The US$60 million “Project for Comprehensive Public Healthcare Service Delivery” will help expand the Community and Family Health Model nationwide to provide better healthcare services for women of reproductive age, children under age five, adults over age 50, adolescents and the Indigenous population.
The US$50 million “Project to Strengthen Property Rights in Nicaragua” will build on the work the World Bank has done with the Nicaraguan government since 2002. More than 500,000 people benefitted from land registration and titling activities, which improve the investment climate and increase economic opportunities for vulnerable groups living in poverty.
The Board of Directors also approved $35 million in additional financing for the “Project to Improve Rural and Urban Access” to complete highway construction in Macuelizo-Santa María in Nueva Segovia, Cárdenas-Colón in Rivas, and Malacatoya-Granada in Granada.
“Better jobs mean less poverty and our Partnership focuses on both investing in the human capital of Nicaraguans, health, education and skills, and on the private sector to create better paying jobs,” said Luis Constantino, World Bank representative in Nicaragua. “We prioritize working with young people, women, Indigenous populations, people of African descent, and in territories such as the dry belt and the Caribbean regions.”

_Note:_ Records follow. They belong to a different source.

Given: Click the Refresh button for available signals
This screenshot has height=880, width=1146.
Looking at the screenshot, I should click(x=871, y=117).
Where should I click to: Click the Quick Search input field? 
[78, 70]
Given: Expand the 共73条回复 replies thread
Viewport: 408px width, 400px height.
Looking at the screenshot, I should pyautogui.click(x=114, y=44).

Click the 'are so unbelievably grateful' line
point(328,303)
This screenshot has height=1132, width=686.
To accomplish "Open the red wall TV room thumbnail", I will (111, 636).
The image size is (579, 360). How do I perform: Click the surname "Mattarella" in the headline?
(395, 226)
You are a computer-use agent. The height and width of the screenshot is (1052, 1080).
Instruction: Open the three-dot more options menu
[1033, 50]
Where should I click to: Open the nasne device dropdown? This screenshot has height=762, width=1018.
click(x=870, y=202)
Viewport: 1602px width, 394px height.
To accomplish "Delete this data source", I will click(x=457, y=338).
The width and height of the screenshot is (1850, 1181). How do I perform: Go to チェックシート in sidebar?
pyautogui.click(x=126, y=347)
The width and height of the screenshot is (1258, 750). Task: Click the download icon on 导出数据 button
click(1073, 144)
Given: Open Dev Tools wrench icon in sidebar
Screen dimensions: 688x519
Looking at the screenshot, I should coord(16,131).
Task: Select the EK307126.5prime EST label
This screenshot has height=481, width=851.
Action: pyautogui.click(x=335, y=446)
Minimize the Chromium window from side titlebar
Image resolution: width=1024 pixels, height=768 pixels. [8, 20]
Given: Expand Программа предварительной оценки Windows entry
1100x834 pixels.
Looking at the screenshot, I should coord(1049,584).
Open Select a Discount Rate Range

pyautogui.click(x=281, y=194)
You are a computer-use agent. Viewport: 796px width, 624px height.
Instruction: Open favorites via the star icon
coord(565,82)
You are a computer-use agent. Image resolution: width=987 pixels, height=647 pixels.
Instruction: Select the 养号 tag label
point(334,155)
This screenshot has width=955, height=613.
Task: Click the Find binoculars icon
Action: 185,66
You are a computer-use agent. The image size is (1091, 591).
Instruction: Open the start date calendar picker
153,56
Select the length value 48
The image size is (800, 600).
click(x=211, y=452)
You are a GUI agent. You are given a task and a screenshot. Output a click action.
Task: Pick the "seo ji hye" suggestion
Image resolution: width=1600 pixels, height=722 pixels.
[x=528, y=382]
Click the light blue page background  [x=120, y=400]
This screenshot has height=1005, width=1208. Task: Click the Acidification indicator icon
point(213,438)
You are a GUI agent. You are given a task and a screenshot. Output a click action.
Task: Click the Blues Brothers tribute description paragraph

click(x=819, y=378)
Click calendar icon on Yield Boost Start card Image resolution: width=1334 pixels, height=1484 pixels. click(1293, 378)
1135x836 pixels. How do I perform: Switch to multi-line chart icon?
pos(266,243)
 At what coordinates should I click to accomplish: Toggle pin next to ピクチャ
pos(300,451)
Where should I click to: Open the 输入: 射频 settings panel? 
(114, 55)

There are three pillars of this partnership: improving job skills for those from disadvantaged groups, facilitating private investment for job creation, and strengthening public institutions to improve disaster and external economic crises risk management.
The strategy includes financing and technical assistance from the International Development Association as well as from the International Finance Corporation to develop the private sector. It prioritizes education, health, transportation, rural water and sanitation works, landholding, renewable energy and economic productivity.
The new investments are financed by the International Development Association, the World Bank entity that helps the poorest countries. The loans for the health and land-titling projects are for 30 years, while the road project is a 10-year loan.